Stevens is fortunate to have nine IEEE Fellows overall as part of our faculty here, with eight residing in the Department of Electrical and Computer Engineering:
IEEE Fellows at the Schaefer School
Xiaojiang Du
Professor and Anson Wood Burchard Chair Professor, Department of Electrical and Computer Engineering
Few researchers in cybersecurity and AI can claim a citation count above 36,000 and an h-index of 94. Xiaojiang Du is one of them. Elevated to IEEE Fellow in 2020, his work sits at the intersection of cybersecurity, artificial intelligence, wireless networks and computing systems, and the breadth of his 600+ journal and conference papers reflects a career built on sustained output across all of them.
Beyond his IEEE Fellowship, Du holds fellowships from the European Alliance for Innovation (EAI) and the Asia-Pacific Artificial Intelligence Association, and is a Distinguished Member of the ACM. He serves on the editorial boards of three IEEE/ACM journals and has contributed as chair and program committee member to top conferences including IEEE Infocom, EAI SecureComm, and IEEE/ACM IWQoS.

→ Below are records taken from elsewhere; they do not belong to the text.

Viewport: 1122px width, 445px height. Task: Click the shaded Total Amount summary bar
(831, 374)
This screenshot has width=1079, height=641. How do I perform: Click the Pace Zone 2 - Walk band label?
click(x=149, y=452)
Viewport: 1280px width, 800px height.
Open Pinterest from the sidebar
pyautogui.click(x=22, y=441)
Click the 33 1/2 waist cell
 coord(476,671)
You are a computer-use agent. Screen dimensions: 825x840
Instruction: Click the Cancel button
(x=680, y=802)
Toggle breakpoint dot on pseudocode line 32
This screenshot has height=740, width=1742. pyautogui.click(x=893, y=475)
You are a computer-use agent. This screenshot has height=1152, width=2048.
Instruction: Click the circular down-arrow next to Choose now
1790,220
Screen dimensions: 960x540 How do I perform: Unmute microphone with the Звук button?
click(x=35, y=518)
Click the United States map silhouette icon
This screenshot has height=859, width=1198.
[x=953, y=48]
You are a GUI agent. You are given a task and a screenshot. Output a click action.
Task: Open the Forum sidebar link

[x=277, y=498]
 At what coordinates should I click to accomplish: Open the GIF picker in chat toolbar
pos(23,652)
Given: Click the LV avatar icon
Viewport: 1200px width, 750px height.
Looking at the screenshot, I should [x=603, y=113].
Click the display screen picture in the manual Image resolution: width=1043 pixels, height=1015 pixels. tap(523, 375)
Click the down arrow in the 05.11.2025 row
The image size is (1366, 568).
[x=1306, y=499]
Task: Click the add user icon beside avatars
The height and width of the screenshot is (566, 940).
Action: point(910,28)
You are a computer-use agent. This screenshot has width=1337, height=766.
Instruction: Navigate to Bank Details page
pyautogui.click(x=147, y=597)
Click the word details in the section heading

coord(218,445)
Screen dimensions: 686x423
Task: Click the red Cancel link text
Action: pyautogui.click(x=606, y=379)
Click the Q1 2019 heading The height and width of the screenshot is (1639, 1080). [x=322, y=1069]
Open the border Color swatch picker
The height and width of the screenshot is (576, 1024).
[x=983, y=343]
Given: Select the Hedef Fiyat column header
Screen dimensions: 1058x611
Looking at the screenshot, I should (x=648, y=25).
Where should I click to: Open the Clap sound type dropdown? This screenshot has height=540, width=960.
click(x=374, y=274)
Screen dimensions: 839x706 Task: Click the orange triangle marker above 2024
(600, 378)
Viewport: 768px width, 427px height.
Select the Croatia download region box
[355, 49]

For students and researchers interested in cybersecurity and AI, Du represents a rare combination: a scholar whose theoretical contributions are matched by deep engagement with the communities that apply them.
Nariman Farvardin
President, Stevens Institute of Technology
Across the foundations of digital communications — where information is encoded, compressed and transmitted across complex networks — Farvardin has contributed influential work in information theory, source and channel coding, and multimedia signal compression. His research spans image and video compression, voice coding, wireless communications and high-speed network systems, helping shape both theoretical advances and practical implementations in modern communications technologies.
Farvardin has authored more than 150 refereed journal and conference papers and holds seven U.S. patents in data communication, image coding and wireless communication. His work and leadership in the field led to his elevation to IEEE Fellow in 1998 for contributions to source coding and quantization. He has also served the research community as associate editor of IEEE Transactions on Communications and IEEE Transactions on Information Theory.
Before becoming President of Stevens Institute of Technology in 2011, Farvardin spent more than two decades at the University of Maryland, where he served as Professor of Electrical and Computer Engineering, Chair of the department, Dean of the A. James Clark School of Engineering and Senior Vice President for Academic Affairs and Provost. He earned his bachelor’s, master’s and doctoral degrees in electrical engineering from Rensselaer Polytechnic Institute.
In addition to IEEE, he is a Fellow of the National Academy of Inventors.
More about Favardin >>
Victor Lawrence
Senior Research Scientist, Department of Electrical and Computer Engineering
Before most of the world had a reliable way to send data over a phone line, Victor Lawrence was at Bell Laboratories working out how to make it work better. Over a 30-plus-year tenure there, he made extensive and fundamental contributions to voice, data, audio and video communications, leading projects that improved every phase in the evolution from early low-speed to today’s high-speed data communications. That body of work earned him induction into the National Inventors Hall of Fame in 2016 and a 2024 National Medal of Technology and Innovation — the highest honor the U.S. government confers on innovators.
At Stevens, Lawrence serves as Senior Research Scientist and Director of the Center for Intelligent Networked Systems (iNetS), and previously served as Associate Dean. Elevated to IEEE Fellow in 1987 for contributions to the understanding of quantization effects in digital signal processors and the applications of digital signal processing to data communications, he is also a Fellow of AT&T Bell Labs, a Member of the National Academy of Engineering, and a Charter Fellow of the National Academy of Inventors.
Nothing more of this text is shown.